— PASSAGE TO READ —
— begin —

Friday September 04 , 2015

What Would YOU Do With A Cheque for $90 Grand?

Sitting on my backyard patio this morning reading the Saturday Globe & Mail, an article about Salvadorean parents having to send their children on dangerous journeys through Central America to hopefully better lives as unwelcome squatters in the United States.

Now I’m reading about the people termed migrants, who are, of course, refugees, found suffocated in an abandoned truck in Hungary.

The other night, I was watching The National and a Syrian refugee, a tired young man who could have been from Ottawa, so familiar did he sound and seem to me, said of the backlash there: “None of us wants to stay in Hungary, believe me.”

In a way, my reaction to this humanitarian crisis reminds me of my reaction to watching oil gush out from the earth, where it’s supposed to be, and into the Gulf of Mexico, where it isn’t. I feel helpless, defeated, depressed. I said to the young man on the tv, “I believe you. I know people who’ve lived in Hungary.”

This morning I deleted a couple of comments I made on a Sun columnist’s Facebook page. I like his stuff but I just can’t stand Canadian vox populi anymore. I’d happily trade every Conservative in Canada for just that one young man about whom I know nothing except what he said, “None of us wants to stay in Hungary, believe me.”

By the way, I think I spotted an actor from a Conservative Party ad in “Trainwreck”.

Fitting if it’s him.

Speaking of assholes, millionaire asshole, John Snobelen, was preaching to Sun “folks” about what a joke it is that the Duffy trial is over a cheque for only $90 grand.

I think the NDP should have a contest asking Canadians what they would do with a cheque for $90 grand.

 

“Dancing Queen”

So I saw “Trainwreck” last night with my Beau. He had a gift credit card for $30 and then on the dog walk he found $20 so we went for dinner first. It was kind of a do it yourself affair and I imagine a lot of patrons create a dog’s breakfast dinner but we both liked ours.

We even shared a fancy dessert. We basically spent triple the $20 but that’s okay, we’re not really poor, we just don’t make any money.

And we have $8 left on the gift credit card for another half movie.

Normally I want to get my money’s worth at the movies by seeing something that I couldn’t watch at home on Netflix, which Stephen Harper isn’t going to tax, but I wanted to see “Trainwreck” because of all the hype.

I was curious.

And I found myself quite shocked that anyone in 2015 would be shocked by anything in “Trainwreck”.

Because there is nothing shocking in “Trainwreck”.

And Amy’s character isn’t a trainwreck, either.

I was sitting in the theatre, tense with anticipation of horribleness about to befall her and everyone involved with her – any second now – because of all the hype, and-

Seriously, am I the only woman in her mid-50s who remembers the 80s?

— end —

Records

— begin —

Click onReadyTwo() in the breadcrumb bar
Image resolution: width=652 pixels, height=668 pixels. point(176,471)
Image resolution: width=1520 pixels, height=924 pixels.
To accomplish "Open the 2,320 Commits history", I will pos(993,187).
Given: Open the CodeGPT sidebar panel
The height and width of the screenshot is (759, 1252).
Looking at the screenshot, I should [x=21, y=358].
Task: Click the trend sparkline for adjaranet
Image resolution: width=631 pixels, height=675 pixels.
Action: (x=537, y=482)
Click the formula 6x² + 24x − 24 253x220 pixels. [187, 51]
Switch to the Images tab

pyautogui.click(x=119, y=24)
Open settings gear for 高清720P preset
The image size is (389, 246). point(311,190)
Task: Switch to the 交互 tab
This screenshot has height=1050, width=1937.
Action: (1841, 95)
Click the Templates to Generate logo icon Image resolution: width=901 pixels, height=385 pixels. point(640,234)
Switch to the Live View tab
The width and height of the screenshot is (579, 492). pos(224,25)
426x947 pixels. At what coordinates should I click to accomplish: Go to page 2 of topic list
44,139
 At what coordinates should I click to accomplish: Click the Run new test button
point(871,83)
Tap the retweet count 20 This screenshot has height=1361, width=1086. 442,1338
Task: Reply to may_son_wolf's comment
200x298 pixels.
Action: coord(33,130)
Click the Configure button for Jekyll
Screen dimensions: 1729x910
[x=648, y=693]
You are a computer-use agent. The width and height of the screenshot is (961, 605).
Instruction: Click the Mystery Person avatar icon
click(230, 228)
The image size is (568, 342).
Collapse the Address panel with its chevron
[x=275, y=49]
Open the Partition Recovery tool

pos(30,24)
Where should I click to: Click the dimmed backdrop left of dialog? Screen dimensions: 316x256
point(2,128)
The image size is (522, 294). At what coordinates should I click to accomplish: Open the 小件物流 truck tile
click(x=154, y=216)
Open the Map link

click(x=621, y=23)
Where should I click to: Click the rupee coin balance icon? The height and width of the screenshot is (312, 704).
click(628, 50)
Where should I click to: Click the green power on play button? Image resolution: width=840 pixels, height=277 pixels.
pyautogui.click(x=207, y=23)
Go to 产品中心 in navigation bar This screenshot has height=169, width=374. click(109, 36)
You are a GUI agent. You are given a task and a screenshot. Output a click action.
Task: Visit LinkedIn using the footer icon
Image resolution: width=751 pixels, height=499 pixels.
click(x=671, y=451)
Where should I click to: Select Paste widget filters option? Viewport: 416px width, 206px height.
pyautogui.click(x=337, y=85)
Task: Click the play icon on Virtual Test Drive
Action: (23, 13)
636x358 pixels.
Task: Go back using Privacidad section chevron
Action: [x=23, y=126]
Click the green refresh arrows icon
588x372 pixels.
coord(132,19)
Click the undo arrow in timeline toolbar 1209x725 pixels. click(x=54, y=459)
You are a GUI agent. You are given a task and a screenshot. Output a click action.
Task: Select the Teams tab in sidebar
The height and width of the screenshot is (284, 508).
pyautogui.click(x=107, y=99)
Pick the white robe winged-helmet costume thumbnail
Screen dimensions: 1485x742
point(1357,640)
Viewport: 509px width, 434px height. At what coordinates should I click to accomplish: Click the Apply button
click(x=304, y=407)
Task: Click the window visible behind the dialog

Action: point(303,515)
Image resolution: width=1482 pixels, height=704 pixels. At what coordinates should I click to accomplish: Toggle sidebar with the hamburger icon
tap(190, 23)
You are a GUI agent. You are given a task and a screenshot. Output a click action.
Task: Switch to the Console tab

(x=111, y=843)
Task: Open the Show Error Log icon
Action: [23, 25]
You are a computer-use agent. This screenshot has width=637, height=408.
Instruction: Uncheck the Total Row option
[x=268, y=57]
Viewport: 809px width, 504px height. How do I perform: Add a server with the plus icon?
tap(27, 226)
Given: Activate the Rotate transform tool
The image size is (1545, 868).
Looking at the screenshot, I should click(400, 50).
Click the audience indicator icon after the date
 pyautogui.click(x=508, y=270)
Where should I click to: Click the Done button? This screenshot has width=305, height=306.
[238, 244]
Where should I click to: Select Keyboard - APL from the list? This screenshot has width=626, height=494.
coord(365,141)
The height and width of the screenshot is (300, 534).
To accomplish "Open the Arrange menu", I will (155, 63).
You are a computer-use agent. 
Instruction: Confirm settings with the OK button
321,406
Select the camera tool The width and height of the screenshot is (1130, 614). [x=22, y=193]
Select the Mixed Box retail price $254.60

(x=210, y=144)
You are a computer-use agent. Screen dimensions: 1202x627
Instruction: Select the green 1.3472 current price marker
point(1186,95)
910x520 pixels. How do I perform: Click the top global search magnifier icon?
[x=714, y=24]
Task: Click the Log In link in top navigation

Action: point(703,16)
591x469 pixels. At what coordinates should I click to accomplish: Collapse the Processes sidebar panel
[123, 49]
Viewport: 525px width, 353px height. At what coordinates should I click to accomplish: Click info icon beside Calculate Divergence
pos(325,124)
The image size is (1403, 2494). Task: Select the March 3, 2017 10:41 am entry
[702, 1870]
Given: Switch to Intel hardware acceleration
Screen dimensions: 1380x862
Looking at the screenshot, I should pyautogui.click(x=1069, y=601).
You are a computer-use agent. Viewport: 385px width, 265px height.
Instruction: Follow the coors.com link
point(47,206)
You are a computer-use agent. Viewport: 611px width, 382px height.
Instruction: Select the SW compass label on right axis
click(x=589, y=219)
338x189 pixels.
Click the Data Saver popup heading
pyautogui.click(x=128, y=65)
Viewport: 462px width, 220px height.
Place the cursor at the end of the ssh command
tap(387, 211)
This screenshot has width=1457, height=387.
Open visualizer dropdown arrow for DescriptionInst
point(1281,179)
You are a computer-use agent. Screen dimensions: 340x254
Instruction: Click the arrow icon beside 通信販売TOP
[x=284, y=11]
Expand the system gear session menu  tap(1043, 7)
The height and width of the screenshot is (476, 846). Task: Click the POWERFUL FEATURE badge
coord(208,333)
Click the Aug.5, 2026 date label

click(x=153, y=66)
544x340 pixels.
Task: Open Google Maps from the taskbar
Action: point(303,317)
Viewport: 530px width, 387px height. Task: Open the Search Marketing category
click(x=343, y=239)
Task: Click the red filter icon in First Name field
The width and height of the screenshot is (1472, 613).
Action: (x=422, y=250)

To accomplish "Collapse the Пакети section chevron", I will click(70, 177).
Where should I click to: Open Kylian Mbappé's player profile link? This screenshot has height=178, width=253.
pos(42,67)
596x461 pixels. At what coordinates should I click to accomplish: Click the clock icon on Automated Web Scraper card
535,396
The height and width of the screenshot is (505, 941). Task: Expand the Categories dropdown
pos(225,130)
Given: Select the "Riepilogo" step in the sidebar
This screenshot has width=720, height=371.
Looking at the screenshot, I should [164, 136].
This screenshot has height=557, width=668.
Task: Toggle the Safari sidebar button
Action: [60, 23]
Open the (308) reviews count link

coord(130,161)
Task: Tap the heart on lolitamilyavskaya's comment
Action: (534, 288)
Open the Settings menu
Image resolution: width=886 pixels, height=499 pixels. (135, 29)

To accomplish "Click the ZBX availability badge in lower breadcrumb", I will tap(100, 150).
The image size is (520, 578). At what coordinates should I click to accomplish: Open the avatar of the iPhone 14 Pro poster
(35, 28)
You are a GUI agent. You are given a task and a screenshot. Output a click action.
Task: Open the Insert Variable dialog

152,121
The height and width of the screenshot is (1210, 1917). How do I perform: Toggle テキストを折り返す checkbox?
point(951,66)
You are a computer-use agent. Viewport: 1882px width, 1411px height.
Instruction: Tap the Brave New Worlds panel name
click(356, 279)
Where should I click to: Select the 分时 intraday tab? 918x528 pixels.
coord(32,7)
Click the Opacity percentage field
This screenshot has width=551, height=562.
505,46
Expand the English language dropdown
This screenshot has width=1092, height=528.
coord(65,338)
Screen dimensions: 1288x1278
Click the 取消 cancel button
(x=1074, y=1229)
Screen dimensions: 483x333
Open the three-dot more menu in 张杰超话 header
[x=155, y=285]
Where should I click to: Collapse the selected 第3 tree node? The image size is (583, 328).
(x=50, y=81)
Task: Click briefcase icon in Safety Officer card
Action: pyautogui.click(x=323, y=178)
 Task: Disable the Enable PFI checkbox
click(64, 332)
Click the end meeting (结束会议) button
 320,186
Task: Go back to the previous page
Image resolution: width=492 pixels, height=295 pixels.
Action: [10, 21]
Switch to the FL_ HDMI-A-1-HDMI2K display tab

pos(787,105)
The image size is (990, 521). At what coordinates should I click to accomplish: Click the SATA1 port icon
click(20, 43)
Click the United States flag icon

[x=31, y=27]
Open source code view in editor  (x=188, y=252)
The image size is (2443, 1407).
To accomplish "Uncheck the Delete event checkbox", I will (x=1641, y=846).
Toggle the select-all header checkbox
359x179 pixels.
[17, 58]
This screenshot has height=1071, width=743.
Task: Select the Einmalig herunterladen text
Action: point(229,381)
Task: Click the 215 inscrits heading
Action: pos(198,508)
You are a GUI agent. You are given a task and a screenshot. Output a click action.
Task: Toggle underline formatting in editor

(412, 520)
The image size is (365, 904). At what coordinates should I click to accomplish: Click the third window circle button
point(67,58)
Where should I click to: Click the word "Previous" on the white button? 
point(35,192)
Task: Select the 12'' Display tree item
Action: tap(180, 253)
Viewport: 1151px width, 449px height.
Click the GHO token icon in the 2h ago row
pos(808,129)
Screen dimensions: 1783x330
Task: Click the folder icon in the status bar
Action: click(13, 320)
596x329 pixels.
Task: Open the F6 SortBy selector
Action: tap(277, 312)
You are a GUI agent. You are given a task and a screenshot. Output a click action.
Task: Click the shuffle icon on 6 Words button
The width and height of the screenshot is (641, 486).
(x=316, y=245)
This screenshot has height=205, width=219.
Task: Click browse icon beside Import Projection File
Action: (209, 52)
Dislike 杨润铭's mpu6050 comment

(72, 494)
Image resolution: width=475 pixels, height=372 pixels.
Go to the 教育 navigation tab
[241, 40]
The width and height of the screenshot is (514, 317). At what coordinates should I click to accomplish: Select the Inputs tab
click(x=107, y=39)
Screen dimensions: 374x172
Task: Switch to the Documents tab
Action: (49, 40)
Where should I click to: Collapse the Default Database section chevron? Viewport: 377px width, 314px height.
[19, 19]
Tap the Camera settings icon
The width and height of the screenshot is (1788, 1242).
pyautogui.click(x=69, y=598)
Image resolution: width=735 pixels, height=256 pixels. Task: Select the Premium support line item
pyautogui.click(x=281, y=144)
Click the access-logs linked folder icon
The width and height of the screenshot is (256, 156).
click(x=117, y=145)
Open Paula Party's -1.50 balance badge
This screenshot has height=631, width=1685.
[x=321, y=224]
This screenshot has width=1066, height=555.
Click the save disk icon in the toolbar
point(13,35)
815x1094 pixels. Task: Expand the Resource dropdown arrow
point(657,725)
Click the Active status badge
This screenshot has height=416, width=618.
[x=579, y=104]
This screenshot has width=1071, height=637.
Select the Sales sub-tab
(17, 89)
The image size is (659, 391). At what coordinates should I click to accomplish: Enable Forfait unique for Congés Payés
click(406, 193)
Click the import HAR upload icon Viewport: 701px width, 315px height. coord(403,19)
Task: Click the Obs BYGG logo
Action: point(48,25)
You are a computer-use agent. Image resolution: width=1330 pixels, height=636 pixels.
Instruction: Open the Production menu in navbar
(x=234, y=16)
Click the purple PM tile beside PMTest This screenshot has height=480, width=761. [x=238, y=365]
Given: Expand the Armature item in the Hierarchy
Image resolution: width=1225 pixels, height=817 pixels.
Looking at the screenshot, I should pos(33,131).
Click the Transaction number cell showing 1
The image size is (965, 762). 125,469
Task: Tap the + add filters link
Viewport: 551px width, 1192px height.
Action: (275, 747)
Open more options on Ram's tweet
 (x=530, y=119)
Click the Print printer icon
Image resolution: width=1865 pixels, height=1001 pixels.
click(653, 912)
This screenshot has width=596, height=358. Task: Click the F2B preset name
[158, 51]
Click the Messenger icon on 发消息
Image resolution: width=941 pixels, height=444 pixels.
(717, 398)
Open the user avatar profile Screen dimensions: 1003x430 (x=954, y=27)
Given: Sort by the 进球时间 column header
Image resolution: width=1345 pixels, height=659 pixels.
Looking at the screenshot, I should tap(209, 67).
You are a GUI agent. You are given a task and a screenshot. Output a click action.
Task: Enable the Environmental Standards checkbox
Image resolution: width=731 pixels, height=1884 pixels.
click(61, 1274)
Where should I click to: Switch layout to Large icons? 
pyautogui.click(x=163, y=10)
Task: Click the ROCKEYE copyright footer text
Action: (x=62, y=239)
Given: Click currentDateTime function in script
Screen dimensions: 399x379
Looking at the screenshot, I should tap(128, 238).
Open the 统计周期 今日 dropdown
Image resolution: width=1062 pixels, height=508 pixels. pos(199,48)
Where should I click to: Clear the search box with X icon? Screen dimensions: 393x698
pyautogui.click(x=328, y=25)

— end —

— PROBLEM DETAILS —
Transcribe everything in the blog post from "This morning I" down to "only $90 grand.". You can skip the lines above because nothing here depends on them.

— EXPECTED ANSWER —
This morning I deleted a couple of comments I made on a Sun columnist’s Facebook page. I like his stuff but I just can’t stand Canadian vox populi anymore. I’d happily trade every Conservative in Canada for just that one young man about whom I know nothing except what he said, “None of us wants to stay in Hungary, believe me.”

By the way, I think I spotted an actor from a Conservative Party ad in “Trainwreck”.

Fitting if it’s him.

Speaking of assholes, millionaire asshole, John Snobelen, was preaching to Sun “folks” about what a joke it is that the Duffy trial is over a cheque for only $90 grand.